### Extract provided:
= = =

IMPORTANT: Nanopore reads can have up to ~10% error rate and sporadic mapping to some references can occur at the read level, particularly when sequencing at great depth. When looking at the output read counts in the piranha report, this must be interpreted with caution and awareness of the underlying noise in the data. For example, low numbers of reads may map to WPV2 or WPV3 as they are present in the default database. This DOES NOT mean that WPV2 or WPV3 is present in your sample. Hits with greater than the minimun read count are highlighted in the report in the sample composition table (Table 2). If the read count passes the minimum thresholds (number of reads and percentage of sample) the reads will be taken forward for consensus building. It is only possible at the consensus level to get an accurate picture of that read population in your sample.
There are a number of default thresholds applied, which can be overwritten depending on your purposes.

= = =

(Collected data)

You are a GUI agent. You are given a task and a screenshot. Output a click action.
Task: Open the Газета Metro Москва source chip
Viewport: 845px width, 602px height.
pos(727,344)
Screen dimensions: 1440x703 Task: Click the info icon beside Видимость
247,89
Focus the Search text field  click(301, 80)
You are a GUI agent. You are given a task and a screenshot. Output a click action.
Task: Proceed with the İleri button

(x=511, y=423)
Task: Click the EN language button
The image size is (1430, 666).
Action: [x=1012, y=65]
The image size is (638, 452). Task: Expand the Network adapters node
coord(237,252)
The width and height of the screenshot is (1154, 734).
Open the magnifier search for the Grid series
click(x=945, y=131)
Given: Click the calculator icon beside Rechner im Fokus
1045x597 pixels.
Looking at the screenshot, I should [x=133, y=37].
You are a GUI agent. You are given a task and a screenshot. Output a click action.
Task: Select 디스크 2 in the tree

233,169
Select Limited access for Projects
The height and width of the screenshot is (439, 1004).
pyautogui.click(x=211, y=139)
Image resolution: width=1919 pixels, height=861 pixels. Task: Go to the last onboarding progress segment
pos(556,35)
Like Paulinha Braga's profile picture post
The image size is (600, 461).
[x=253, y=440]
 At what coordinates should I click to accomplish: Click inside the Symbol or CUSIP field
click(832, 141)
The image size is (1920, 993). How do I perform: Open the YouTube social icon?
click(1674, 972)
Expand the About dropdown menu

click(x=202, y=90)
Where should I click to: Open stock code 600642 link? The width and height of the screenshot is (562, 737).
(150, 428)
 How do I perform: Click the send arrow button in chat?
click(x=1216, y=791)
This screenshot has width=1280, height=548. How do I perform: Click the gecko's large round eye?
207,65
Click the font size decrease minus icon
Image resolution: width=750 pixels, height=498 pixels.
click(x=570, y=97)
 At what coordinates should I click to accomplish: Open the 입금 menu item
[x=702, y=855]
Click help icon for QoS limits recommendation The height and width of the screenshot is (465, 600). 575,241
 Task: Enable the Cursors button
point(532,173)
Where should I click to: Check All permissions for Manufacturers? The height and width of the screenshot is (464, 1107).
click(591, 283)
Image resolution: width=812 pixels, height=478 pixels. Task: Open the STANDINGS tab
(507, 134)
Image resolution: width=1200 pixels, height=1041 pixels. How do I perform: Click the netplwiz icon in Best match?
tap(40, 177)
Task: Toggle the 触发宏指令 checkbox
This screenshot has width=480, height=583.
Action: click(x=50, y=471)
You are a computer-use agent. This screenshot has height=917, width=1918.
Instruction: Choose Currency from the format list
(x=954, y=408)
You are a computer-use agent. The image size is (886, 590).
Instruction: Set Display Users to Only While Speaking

= = =

### Exercises:
a: Copy out the passage on Nanopore read errors, starting at "IMPORTANT: Nanopore reads" and ending at "population in your sample.".
b: Take the passage on Nanopore read errors and mapping thresholds further from where it stops.
The collected data is not needed for any of what comes next.

### Answers for the exercise:
a:
IMPORTANT: Nanopore reads can have up to ~10% error rate and sporadic mapping to some references can occur at the read level, particularly when sequencing at great depth. When looking at the output read counts in the piranha report, this must be interpreted with caution and awareness of the underlying noise in the data. For example, low numbers of reads may map to WPV2 or WPV3 as they are present in the default database. This DOES NOT mean that WPV2 or WPV3 is present in your sample. Hits with greater than the minimun read count are highlighted in the report in the sample composition table (Table 2). If the read count passes the minimum thresholds (number of reads and percentage of sample) the reads will be taken forward for consensus building. It is only possible at the consensus level to get an accurate picture of that read population in your sample.

b:
-n,--min-read-length
-x, --max-read-length
The default read length range filters accepts reads between 1000 and 1300 nucleotide bases in length.
-d, --min-read-depth
-p, --min-read-pcent
These parameters set the minimum number of reads hitting a particular reference in the reference file (and the minimum percentage of reads within the sample) that are necessary to create a binned read group and attempt to make a consensus sequence for that particular sample. By default a minimum of 50 reads are necessary to build a consensus sequence and a minimum of 10% of the sample is required to be represented by that particular reference before it will attempt to create a consensus for this.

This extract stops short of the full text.